= Data entries =

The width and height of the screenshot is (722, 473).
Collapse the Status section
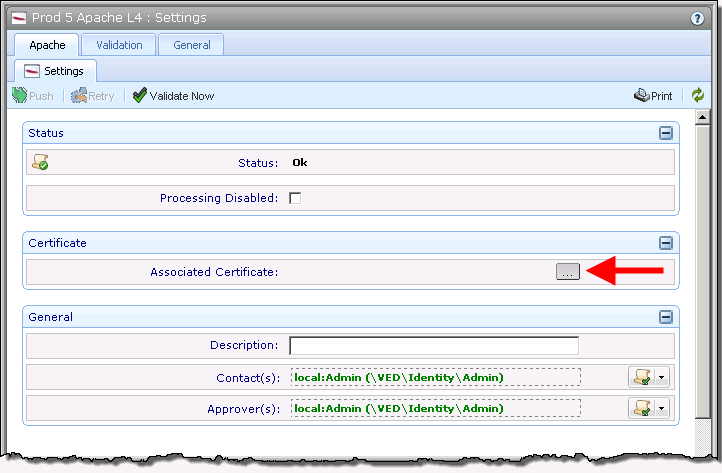(x=665, y=133)
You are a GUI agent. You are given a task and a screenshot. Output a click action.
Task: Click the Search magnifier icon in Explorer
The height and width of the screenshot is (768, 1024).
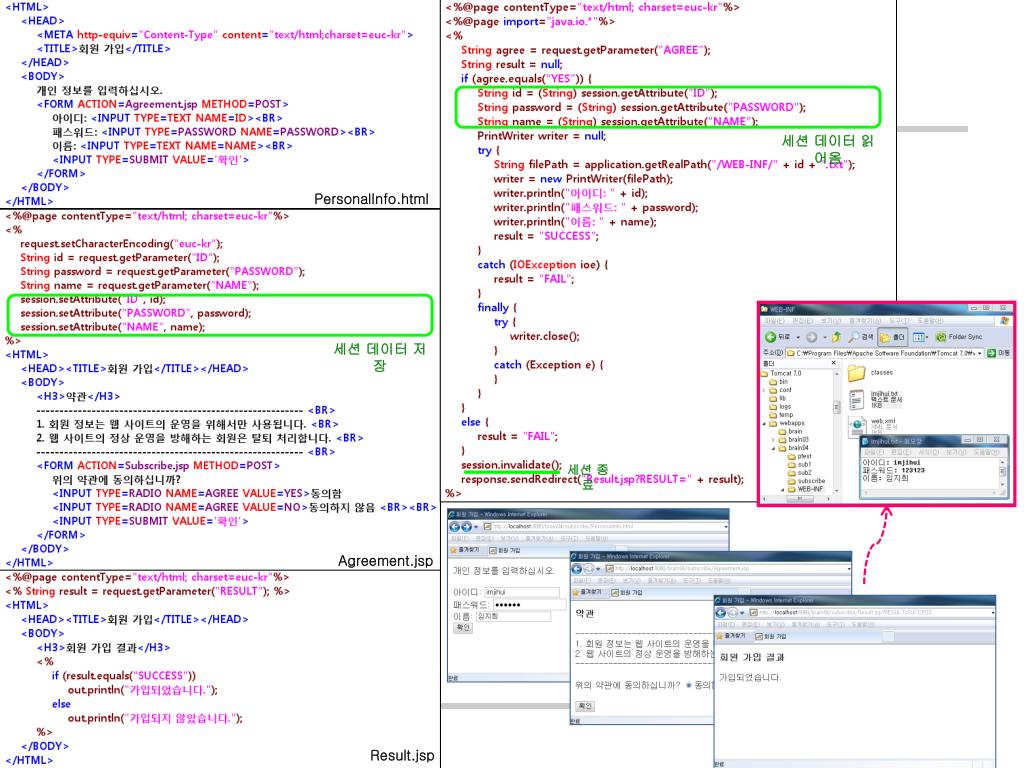point(853,338)
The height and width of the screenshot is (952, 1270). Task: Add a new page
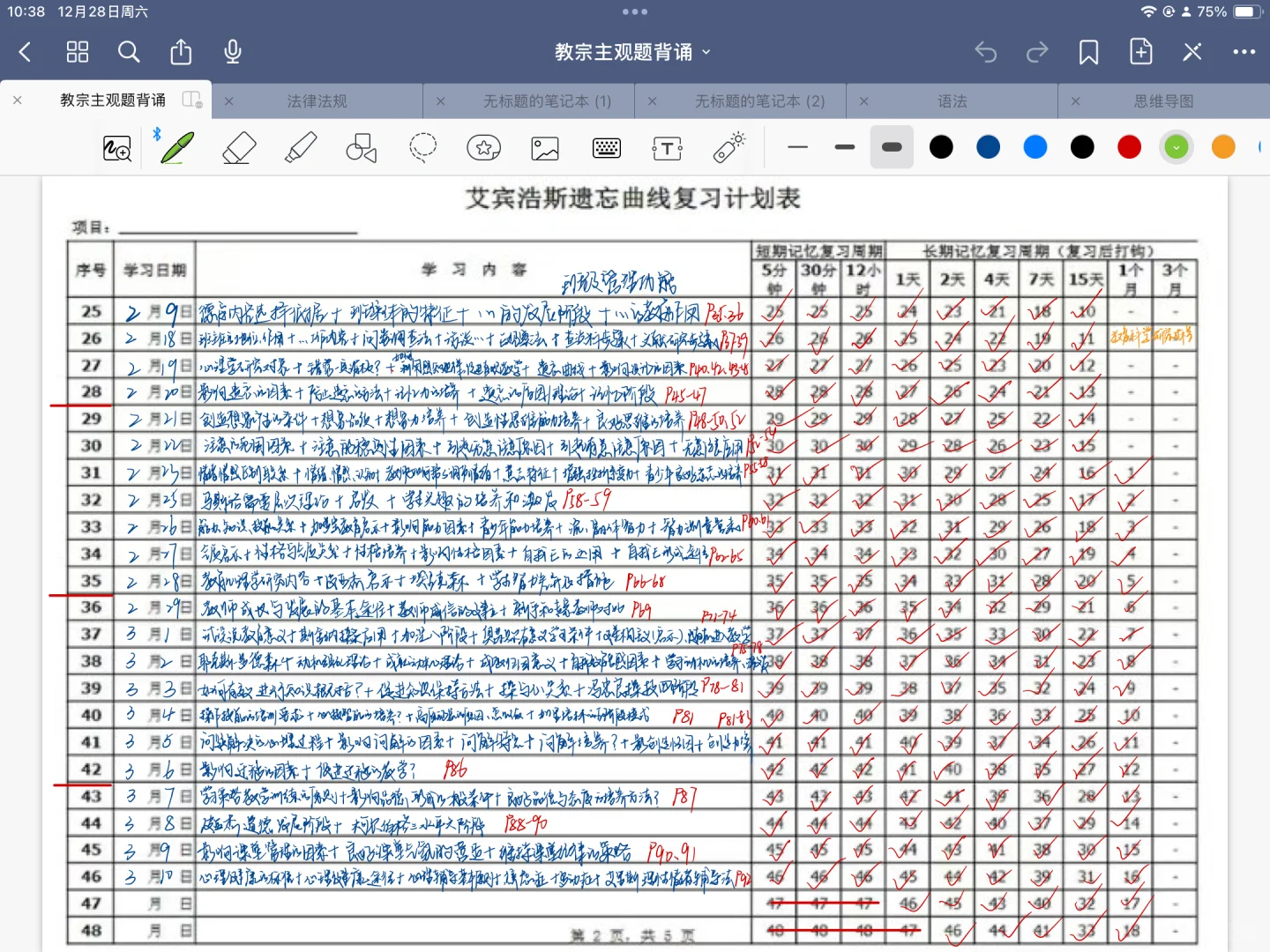[x=1140, y=51]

= The task =
In your answer, print the entries above exactly, with the pictures left out.

= Response area =
The width and height of the screenshot is (722, 473).
Collapse the Status section
(x=665, y=133)
You are a GUI agent. You are given a task and a screenshot. Output a click action.
Task: Click the Search magnifier icon in Explorer
The height and width of the screenshot is (768, 1024).
point(853,338)
The height and width of the screenshot is (952, 1270). Task: Add a new page
[x=1140, y=51]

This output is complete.